Eifuku-ji is a fairly large temple in the quiet town of Taishi-cho, in the countryside of eastern Osaka Prefecture. Although relatively unknown, it marks the final resting place of one of Japan's most important historical figures, the semi-legendary prince, Shotoku Taishi.
Land of the Rising Sun
Shotoku-Taishi acted as a regent during the reign of Empress Suiko from 592 to 628. Although he was the son of Emperor Yomei, he never actually became Emperor himself. However, during his life, he was instrumental in shaping the future of Japan. His actions at Shigisan in Nara Prefecture allowed Buddhism to take root, he wrote the first formal constitution after reforming the political system, and he was the first person to refer to Japan as "the Land of the Rising Sun" in his famous letter to the Emperor of China.
"From the sovereign of the land where the sun rises, to the sovereign of the land where the sun sets"
Eifuku-ji itself sits at the foot of Mount Shinaga, a place said to have been chosen by the prince himself as his burial site. In the year 622, his mother, Princess Hashihito, suddenly died so he arranged to have her buried in his own tomb. Legend has it that during the funeral, he planted a branch into the ground in front of the tomb which suddenly took root and spread, much in the same way Buddhism had spread throughout Japan.
Two months later on 10 April 622, his wife, Tojiko-no-Iratsume died and was buried in the same tomb. The following day, Shotoku-Taishi himself passed away and was buried alongside his beloved wife and mother.
After his death, Eifuku-ji temple was built on the flat ground at the base of Mount Shinaga in order to protect this important burial site.
The Temple Complex
Also known as the "Temple of Imperial Blessing", the grounds of Eifuku-ji cover quite a wide area and incorporate a nearby park. It is made up of around a dozen buildings and in many of these halls are enshrined statues of Prince Shotoku at various stages of his life.

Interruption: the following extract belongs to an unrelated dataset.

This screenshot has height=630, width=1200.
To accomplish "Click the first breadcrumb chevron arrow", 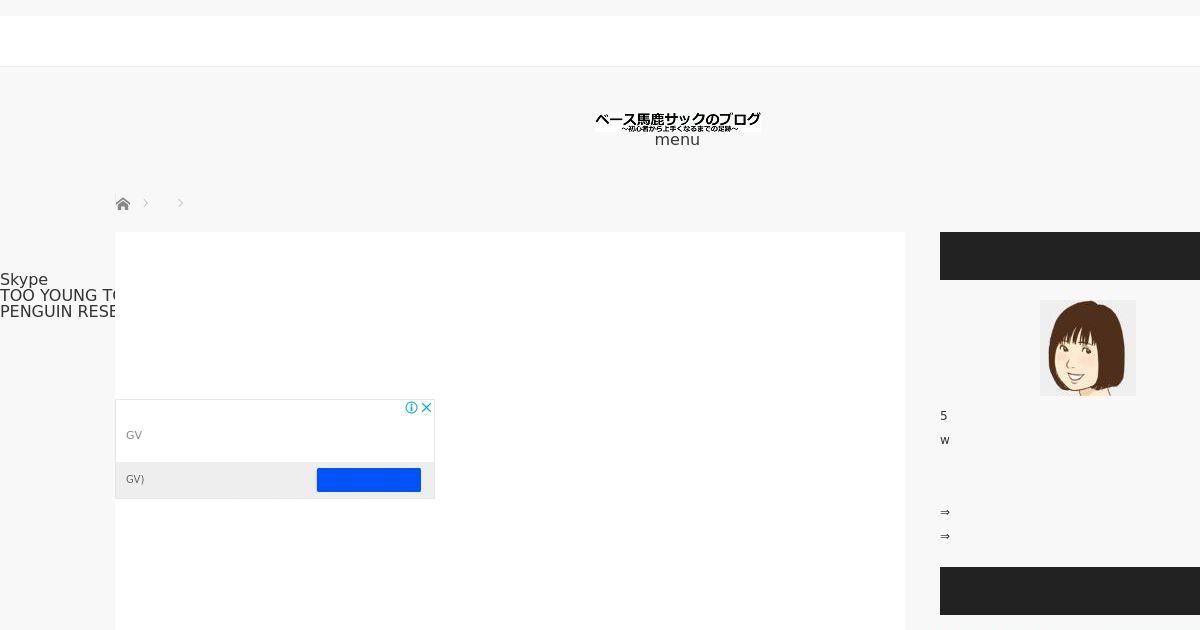I will click(x=146, y=203).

There is also a large Kondo (main hall) and a two-tier pagoda known as the Tahoto, or "Many-jeweled Pagoda". Two further small halls are dedicated to the founders of two of the most influential sects of Buddhism.
The Kobo-Daishido contains a statue of Kobo-Daishi, also known as Kukai, who founded Shingon Buddhism and built his monastery on sacred Mount Koya in northern Wakayama prefecture. The Kenshin-Daishido is dedicated to the monk Shinran who founded the Shinshu sect.
The mausoleum itself lies at the very back of the temple, up a flight of stone steps and looking out over the countryside. A small wooden building marks the entrance to the tomb which is a stone room built into the hillside itself. The tomb is surrounded by a pair of stone walls which represent the separation of the spiritual world and the secular world.
Festival of Lights
Every April, Eifuku-ji holds the Taishi Shotoe Festival of Lights. This is a spectacular illumination festival in which more than 10,000 candles of various colours are placed around the temple and adjoining park.
At the base of the mausoleum steps, the candles are arranged in the shape of the kanji character WA. This character holds a double importance both in its meaning of "harmony" and as the historical name of Japan during Shotoku Taishi's time.
Elsewhere around the grounds, the candles are laid out in other patterns including a monkey, a phoenix, and cherry blossoms. Within the park, stalls selling popular festival food are set up and live music is played from the bandstand. Most of the candles are funded by donations so families will have some fun trying to find their own candle among the multitude.
Town of Ancient Graves
The small town of Taishi-cho itself is an extremely important area linked to the Asuka Period, when Shotoku Taishi lived. Not far from Eifuku-ji you can find the officially designated graves for three ancient Emperors; Bidatsu-Tenno, Kotoku-Tenno and Prince Shotoku's father, Yomei-Tenno. The grave of Empress Suiko, for whom Shotoku Taishi acted as regent, is also nearby, surrounded by farmland.
There is one final, significant grave although this one is quite hard to find. Ono-no-Imoko was the lead diplomat who, along with Takamuko-no-Kuromaro delivered Prince Shotoku's famous letter to China. All five of these ancient tombs require quite a bit of walking but it does make for an interesting stroll for history enthusiasts looking to check them off of their list.
Eifuku-ji is a fascinating hidden gem at the heart of one of the most historically important small towns in Osaka Prefecture.